1. Retain the experienced Pilots in the Guard and Reserves by providing full ACIP (with additional requirements of flight hours, crew status, etc. to prevent a MAJ or CW4 that will never make PC and fly's only enough to meet minimums from drawing an undeserved $850 per month) along with other incentives for additional skill identifiers such as IP, MP, and maybe even the additional responsibilities help by a pilot in command etc.
2. If the goal is 1500 aviators per year, start the classes with 2500 total per year, take the good, and ditch the bad. If they can no longer trust students to fly alone on cross country flights and perform to the standard, why would you send that substandard aviator to a unit and a combat zone shortly after? The kinder gentler Army is causing us to toss all standards aside and it has turned into the no flight school student left behind program. WHERE IS OUR CANDOR?

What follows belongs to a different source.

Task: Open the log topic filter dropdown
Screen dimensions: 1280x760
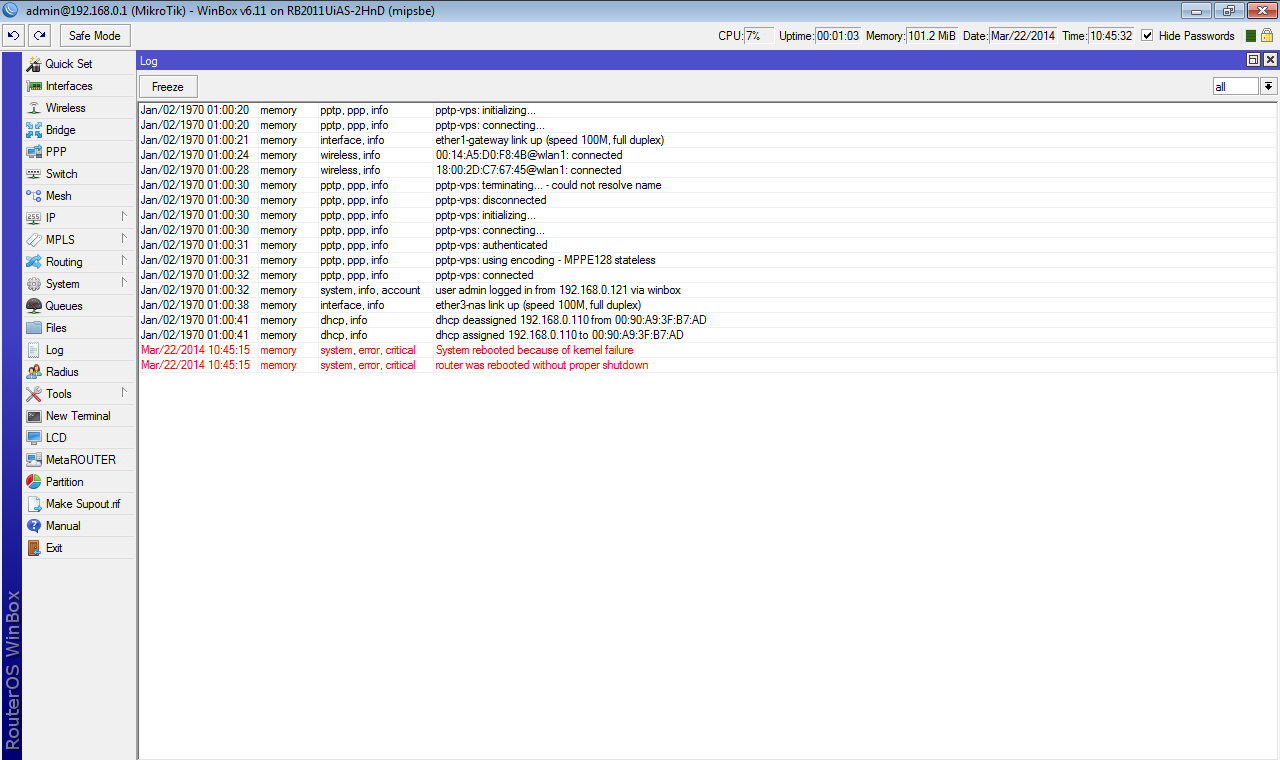Action: pos(1268,87)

3. Return to the cheaper alternative of training. The operating and maintenance cost of a smaller aircraft such as an oh-58 a/c (or here's a novel though, a Robinson R22 or R44) is dramatically less than the cost of a UH-60, CH-47, or AH-64. Yes aviators need experience in their advanced airframes but make them prove themselves in a basic aircraft first. When I left Fort Rucker only 5 years ago I quickly realized nearly half of what I learned needed to be unlearned. Fort Rucker is in their own little world and trying to do too much. Teach them the basics of flying, and support the units with the necessary funds to mold them with combat proven SOP's, not "Ruckerism's" and war stories from fights long past.
We've been sold a bill of goods full of gadgets and gizmos to "improve" training, but we seem to have forgotten the basics.